The script was picked up by producer Lewin Webb of Samaritan Entertainment and he forwarded it to his partner Robert Wilson, where it went through years of development and financial issues. Wilson was frustrated by the process the script was going through until he read through it and was reminded of what it was like to be the characters: "It was the experience I had growing up, the experience even Lewin had growing up, the experience Jason had growing up. There wasn’t much else to talk about or worry about at that point".

==Release==
The film made its US premiere at ActionFest on April 15, 2012, winning Best Picture.

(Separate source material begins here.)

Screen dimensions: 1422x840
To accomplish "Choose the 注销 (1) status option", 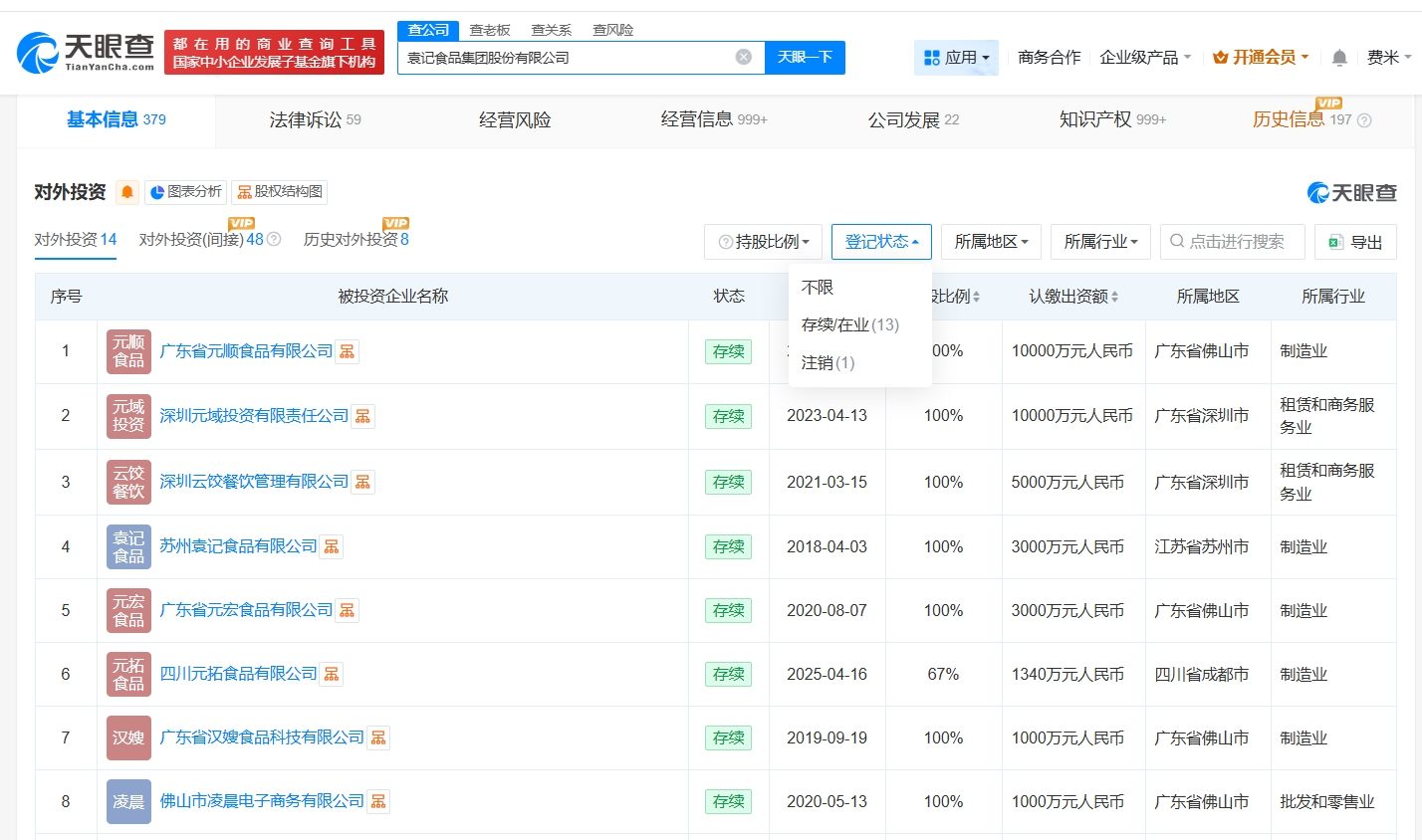I will pyautogui.click(x=828, y=363).
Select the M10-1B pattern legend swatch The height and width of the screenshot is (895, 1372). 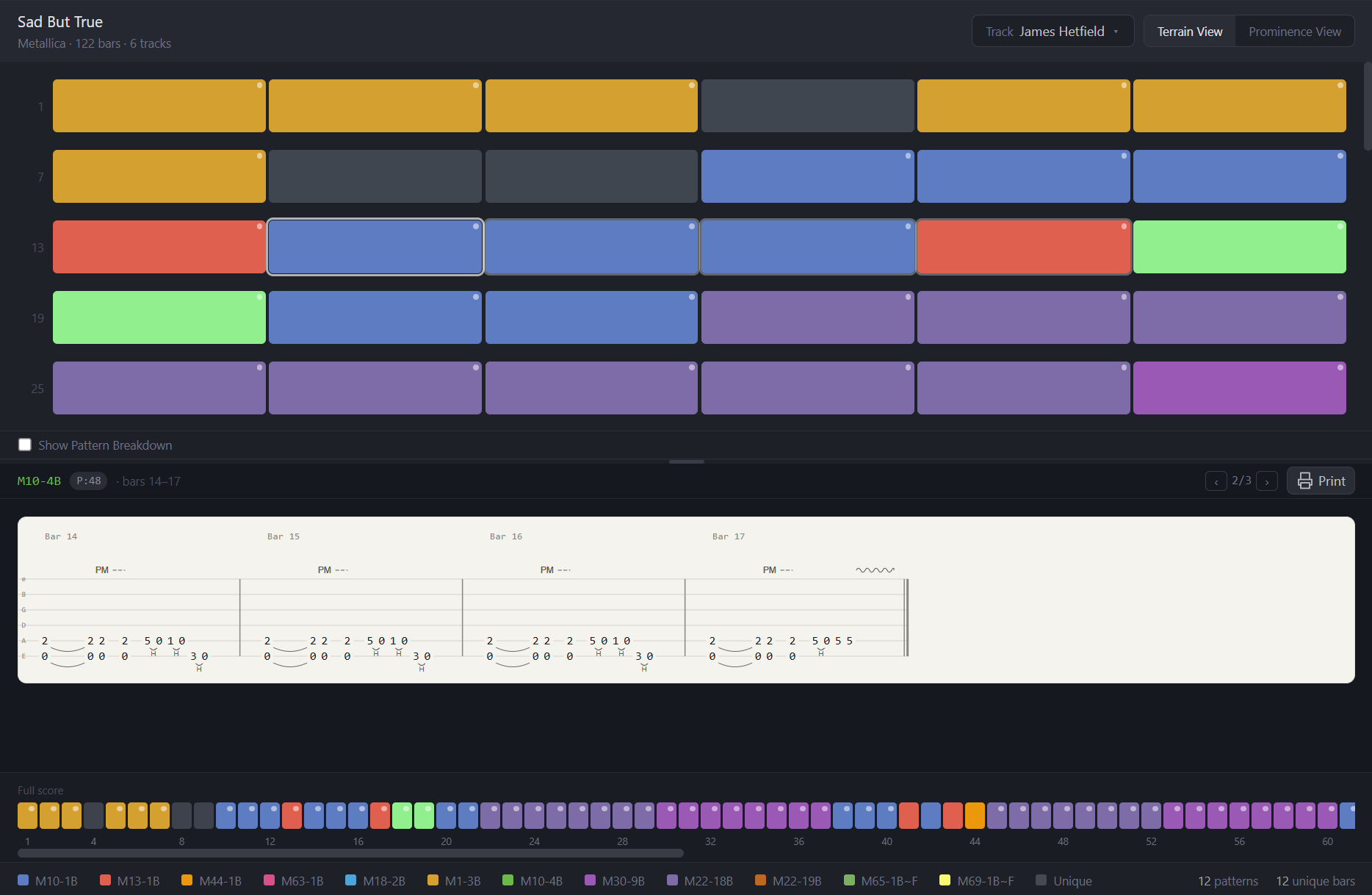click(x=23, y=880)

It made its Canadian premiere at the 2012 Toronto International Film Festival as its Official Selection on September 6, 2012. It then premiered at the Newport Beach International Film Festival on April 25, 2013. It was released in select theatres across Toronto on May 10, 2013. On May 20, 2013, it premiered at the Seattle International Film Festival.

It premiered at Fantastic Fest on September 23, 2012 and won the Audience Award on the next day.

==Reception==
I Declare War received generally positive reviews from critics. Review aggregator website Rotten Tomatoes gives the film a 72% approval rating, based on 43 reviews with an average rating of 6.7/10. On Metacritic, it has a score of 58 out of 100, based on 17 reviews, indicating "mixed or average reviews".

In a dual review with Jason Buxton's Blackbird, Peter Howell of the Toronto Star gave it 2.5 out of 4 stars, criticizing the tone of the film saying "I want[ed] the filmmakers to pick a mood, any mood, and stick with it", but gave them praise for "assembling a great cast." Rick Groen of The Globe and Mail gave it 3 out of 4 stars, finding criticism in its meandering narrative, repetitious conceit and loose editing but found praise in the film "being buoyed by the naturalism of its exclusively young cast" and "effectively gets into your head and under your skin". Annlee Ellingson of the Los Angeles Times gave it 3 out of 5 stars, praising it for its charm and ending with "The performances may be slightly uneven across the cast of a dozen distinct personalities (plus a dog), but overall the effect works because, after all, they're just playacting … right?".